Configuration Compliance integrations
Third-party integrations import configuration assessment findings, policies, tests, technologies, authoritative sources, test results along with other vulnerability data into the Configuration Compliance application.
주:
Starting with v14.9 of Configuration Compliance, the following terms have been renamed:
| Terminology prior to v14.9 | Terminology v14.9 onwards |
|---|---|
| Test Result Group | Remediation Task |
| Group Rules | Remediation Task Rules |
| Policy | Test group |
The Configuration Compliance application supports the following third-party integrations:
- Starting with v14.11, drive remediation for security gaps in your enterprise assets identified by the Security Posture Control application by publishing findings as test results in the Configuration Compliance application. The Security Posture Control application and its supported applications are available with separate subscriptions from the ServiceNow® Store. See Security Posture Control for more information.

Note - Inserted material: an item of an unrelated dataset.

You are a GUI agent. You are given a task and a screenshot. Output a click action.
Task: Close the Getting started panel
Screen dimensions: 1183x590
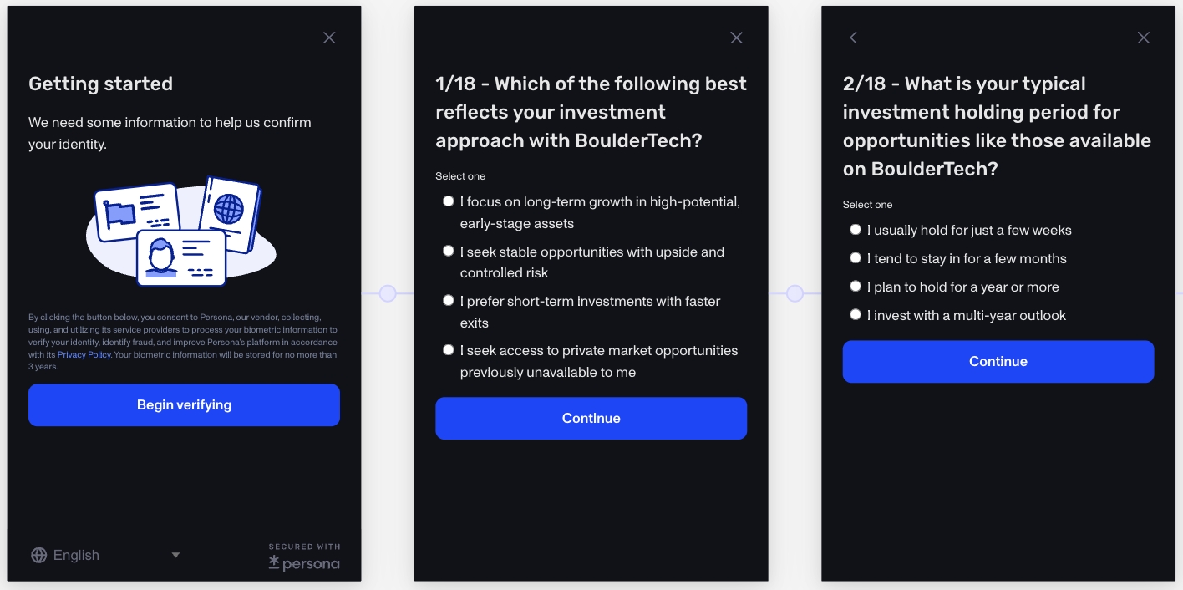click(x=329, y=38)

- Microsoft Defender for Cloud Integration for Security Operations
- Palo Alto Prisma Cloud Vulnerability Integration
- Qualys integration with Configuration Compliance
- The Tenable.io product of the Tenable Vulnerability Integration
Additional notes for integrations
During integration execution, multiple processes are generated, and data is received in the form of pages. Each process can contain one or more import queue entries with attached data in pages. These entries must process the
data within the one-hour time limit. However, if the payload size is large, the processing time may exceed one hour or get stuck, resulting in an integration timeout error. The integration continues to process the data despite
the timeout error. To avoid this miscommunication, starting from version 14.8.5 of Configuration Compliance, timestamps (heartbeats) are sent periodically to indicate if the queue is active and processing data. The Last Record Processed field in the Import Queue Entry page is
updated based on the count of records the import queue creates or updates. In case an import queue entry exceeds the one-hour time limit, the system checks the Last Record Processed field to see if it is
also older than one hour. If it is, this indicates that the import queue entry is stuck, and it is timed out to prevent any further delays in processing.
주:
The Last Record Processed field is updated
based on what is defined in the following system properties:
- sn_sec_cmn.record_threshold_heartbeat: Defines the number of processed records, after which the heartbeat (timestamp) is sent to the import queue entry.
- sn_sec_cmn.maximum_heartbeat_delay: Defines the time after which the import queue entry must be timed out.